- Extracted text:

^^^^^^^^^^^^^^^^

The bestselling writer had been in a critical condition in the hospital since suffering a cardiac arrest last month.

“It is with profound sadness that we announce that at 8:20 am…. the writer Andrea Camilleri died,” the hospital said in a statement on Wednesday.

“His condition, which remained critical over the past few days, worsened in the last hours, compromising his vital functions.”
        
Born in the Sicilian town of Porto Empedocle in 1925, Camilleri saw his books turned into a TV series in 1999 that was picked up in Britain, the United States and Australia.

Camilleri spent most of his working life as a director and screenwriter at RAI.

His crime-writing career didn’t take off until he was 69 years old.

Nonetheless, his books have been translated into 32 languages and sold more than 30 million copies worldwide, according to Italian news agency ANSA.

Most of his output of more than 100 books features Salvo Montalbano, a police inspector in the fictional Sicilian town of Vigàta.

“I didn’t think I was capable of enough imagination for such a long series, but I managed to do it,” Camilleri told ANSA on the 20th anniversary of the publication of his first Montalbano book.

Camilleri said he owed a “huge debt” to Belgian writer Georges Simenon’s detective Jules Maigret, but Montalbano takes his name from Catalan novelist Manuel Vazquez Montalban, creator of gastronome detective Pepe Carvalho.

“Goodbye to Andrea Camilleri, father of Montalbano and tireless narrator of his native Sicily,” Italian Deputy Prime Minister Matteo Salvini said on Twitter.

Fellow deputy prime minister Luigi di Maio said it was “sad news for Sicily, which loses a son, and for Italy”.

“We will miss you,” he added.

Camilleri’s funeral will be private, as per the family’s wishes.

^^^^^^^^^^^^^^^^

- Data shown:
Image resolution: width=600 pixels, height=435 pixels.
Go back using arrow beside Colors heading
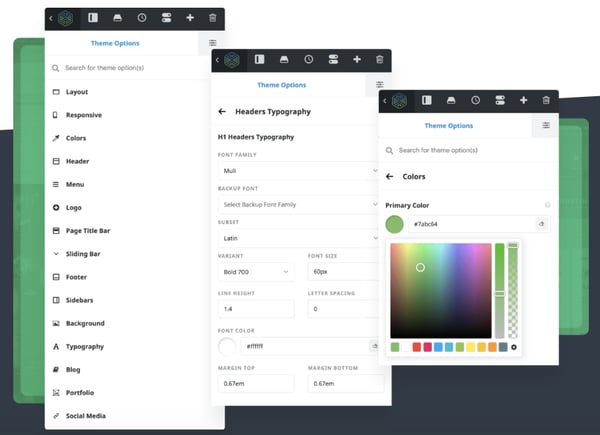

^^^^^^^^^^^^^^^^

- Required work:
1. Answer these about the Camilleri article:
(a) In what year was Camilleri born?
(b) How old was he when his crime-writing career took off?
(c) From which writer does Montalbano take his name?
2. Could you print the passage of the Camilleri article starting with "His crime-writing career" and going on through "first Montalbano book."?
None of the data is needed here.

- List of solutions:
1.
(a) 1925
(b) 69
(c) Catalan novelist Manuel Vazquez Montalban

2.
His crime-writing career didn’t take off until he was 69 years old.

Nonetheless, his books have been translated into 32 languages and sold more than 30 million copies worldwide, according to Italian news agency ANSA.

Most of his output of more than 100 books features Salvo Montalbano, a police inspector in the fictional Sicilian town of Vigàta.

“I didn’t think I was capable of enough imagination for such a long series, but I managed to do it,” Camilleri told ANSA on the 20th anniversary of the publication of his first Montalbano book.